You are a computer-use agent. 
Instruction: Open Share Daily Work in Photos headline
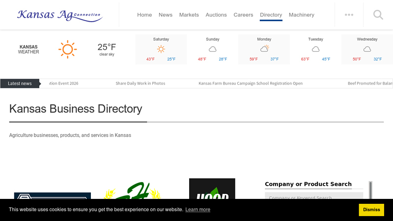(140, 83)
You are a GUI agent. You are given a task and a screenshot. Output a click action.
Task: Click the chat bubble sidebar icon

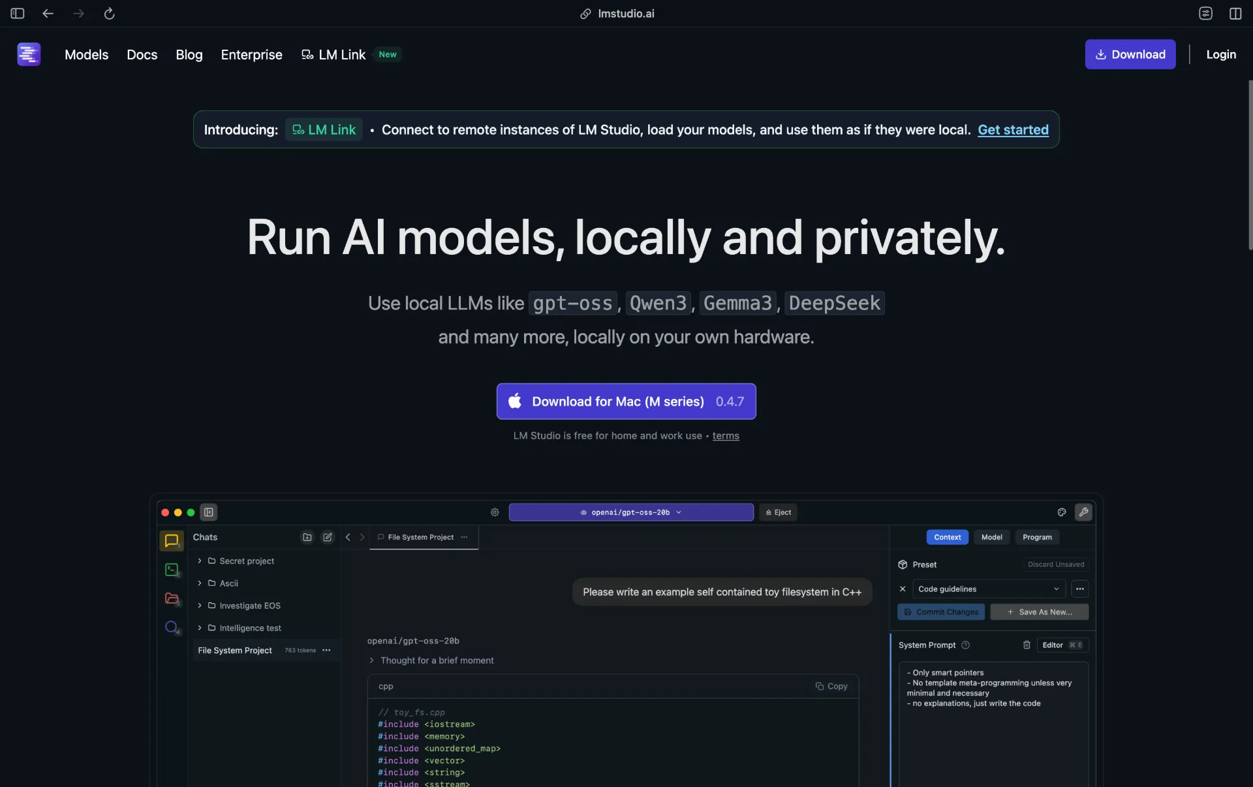[172, 541]
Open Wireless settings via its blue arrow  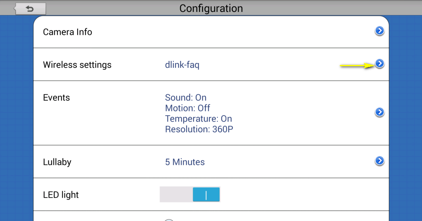point(379,63)
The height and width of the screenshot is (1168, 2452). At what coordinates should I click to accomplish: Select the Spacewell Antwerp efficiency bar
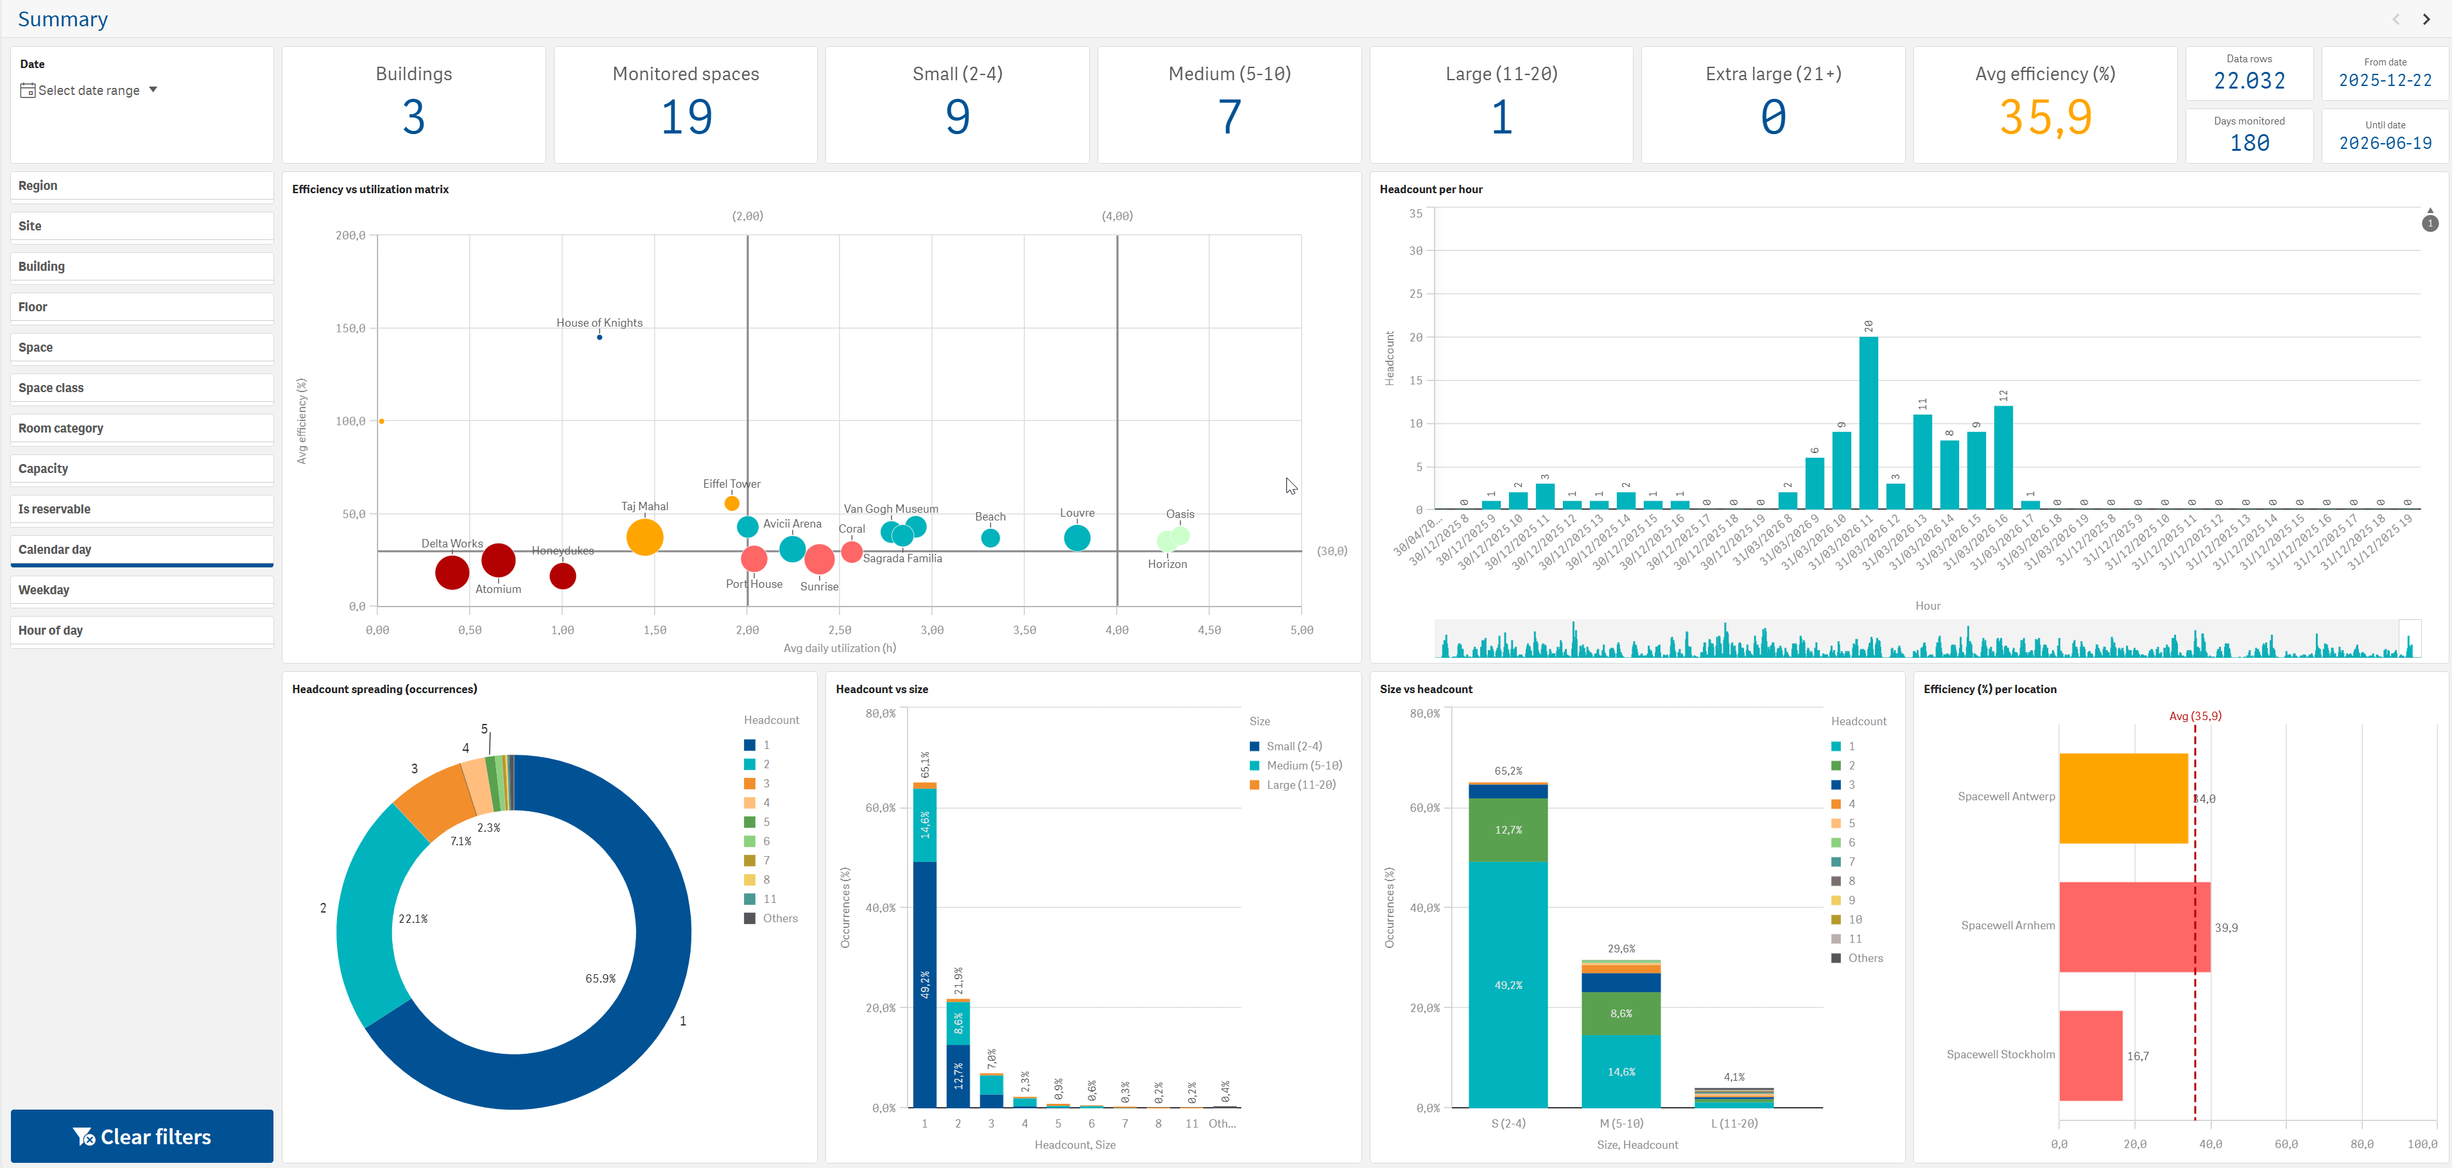(2124, 798)
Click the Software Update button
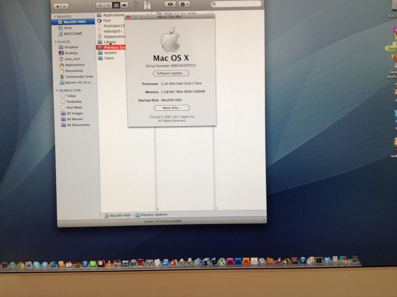The image size is (397, 297). coord(171,73)
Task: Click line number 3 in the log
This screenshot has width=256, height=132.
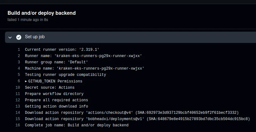Action: pyautogui.click(x=19, y=62)
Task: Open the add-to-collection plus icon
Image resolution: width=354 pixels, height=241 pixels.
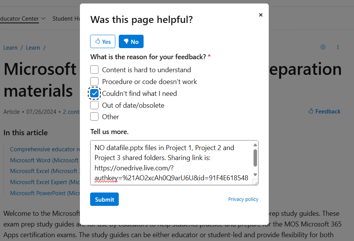Action: pos(323,47)
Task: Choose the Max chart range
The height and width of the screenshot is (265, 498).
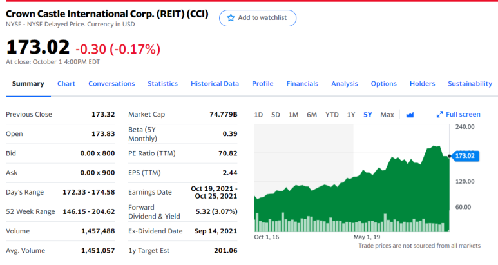Action: click(387, 115)
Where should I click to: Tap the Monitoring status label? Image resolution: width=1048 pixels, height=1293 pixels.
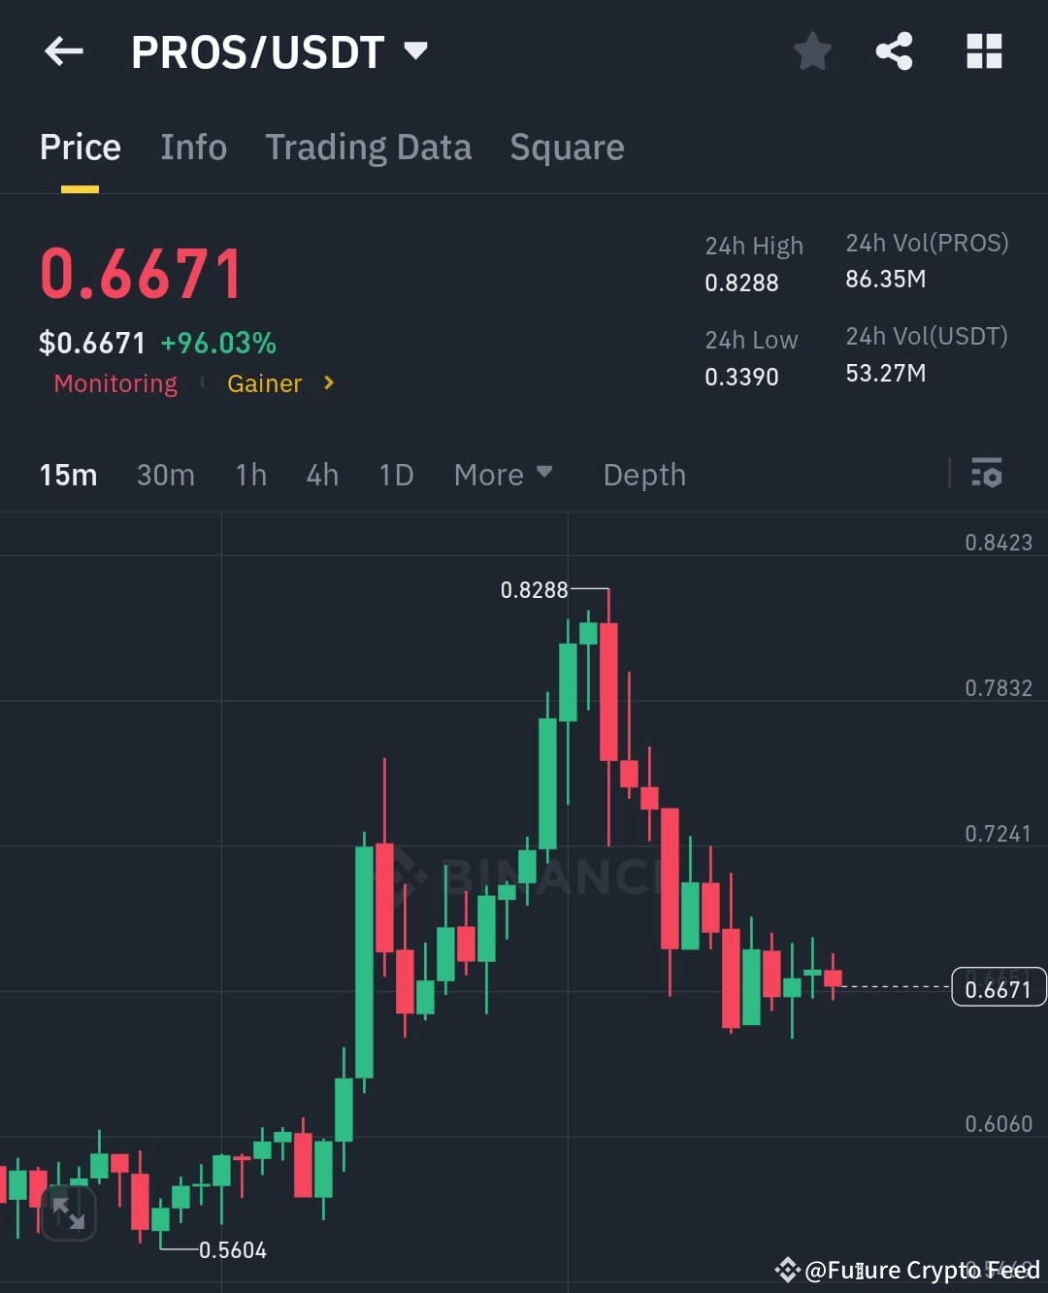coord(115,383)
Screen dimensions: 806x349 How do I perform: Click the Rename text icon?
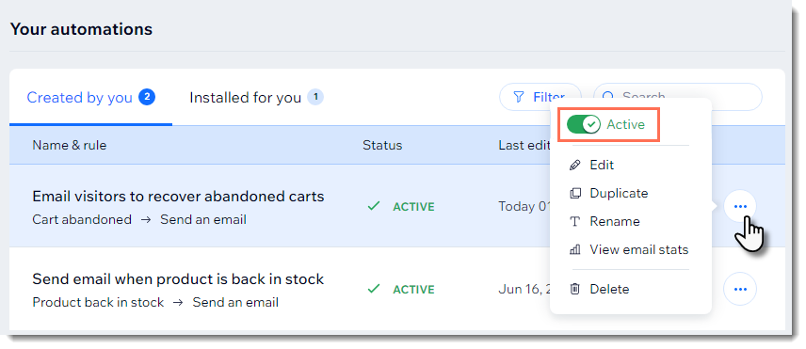pos(575,222)
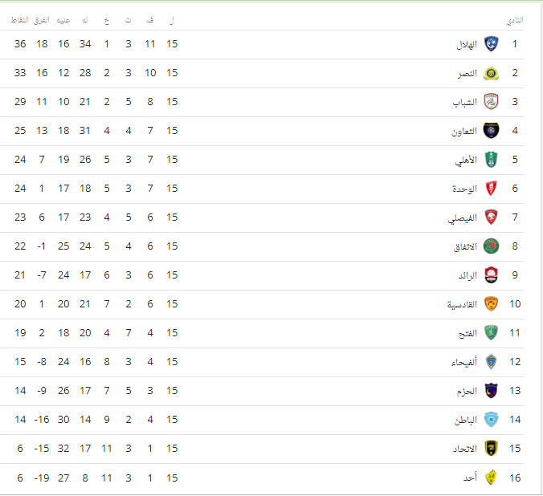The image size is (543, 496).
Task: Open the الحزم team name link
Action: click(467, 391)
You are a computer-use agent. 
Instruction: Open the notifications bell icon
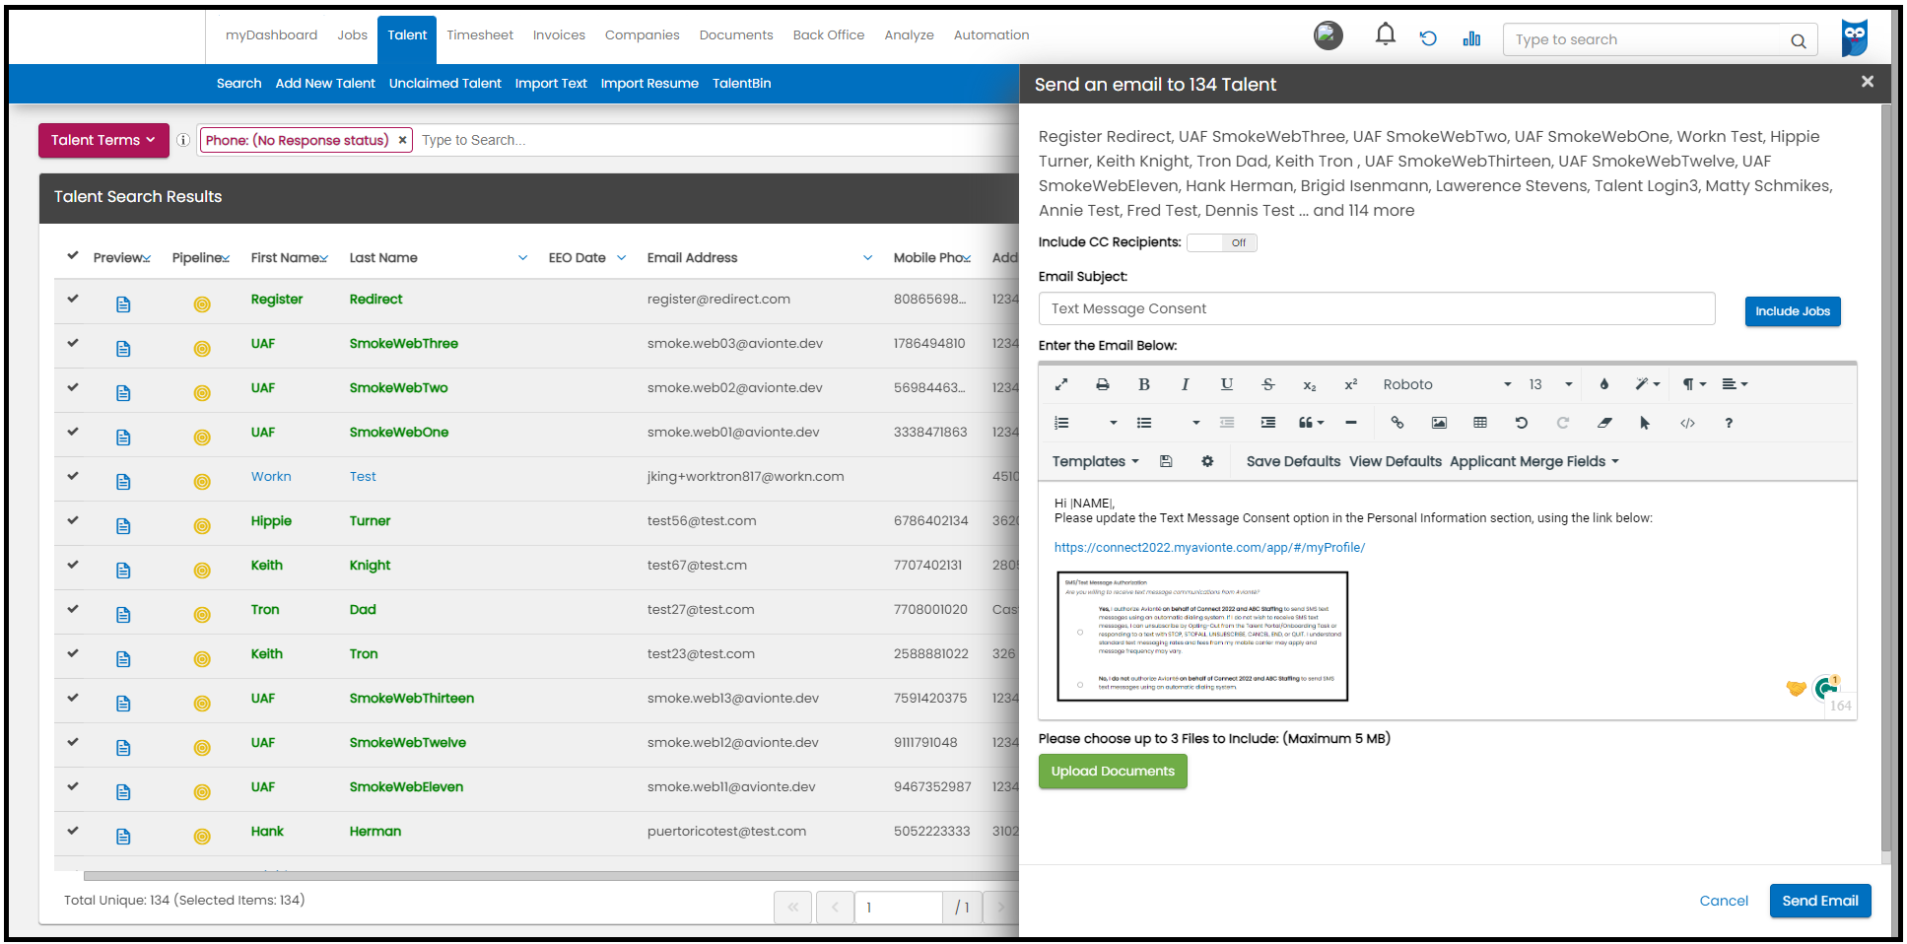1385,34
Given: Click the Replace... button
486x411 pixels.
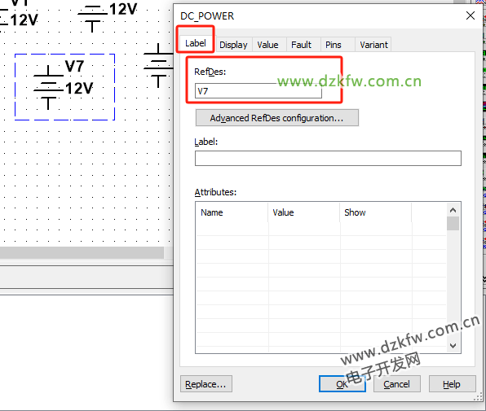Looking at the screenshot, I should click(205, 384).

* STATED EXERCISE: Rewrite the data as a Markdown table with columns "No." and "Line", starting at the line that contains "Task: Open the add-to-collection plus icon" and ending at the line that contains "Action: click(387, 115)". Skip blank lines and leave the pictures out.

* RESULT OF THE EXERCISE:
| No. | Line |
|---|---|
| 1 | Task: Open the add-to-collection plus icon |
| 2 | Image resolution: width=354 pixels, height=241 pixels. |
| 3 | Action: pos(323,47) |
| 4 | Task: Choose the Max chart range |
| 5 | The height and width of the screenshot is (265, 498). |
| 6 | Action: click(387, 115) |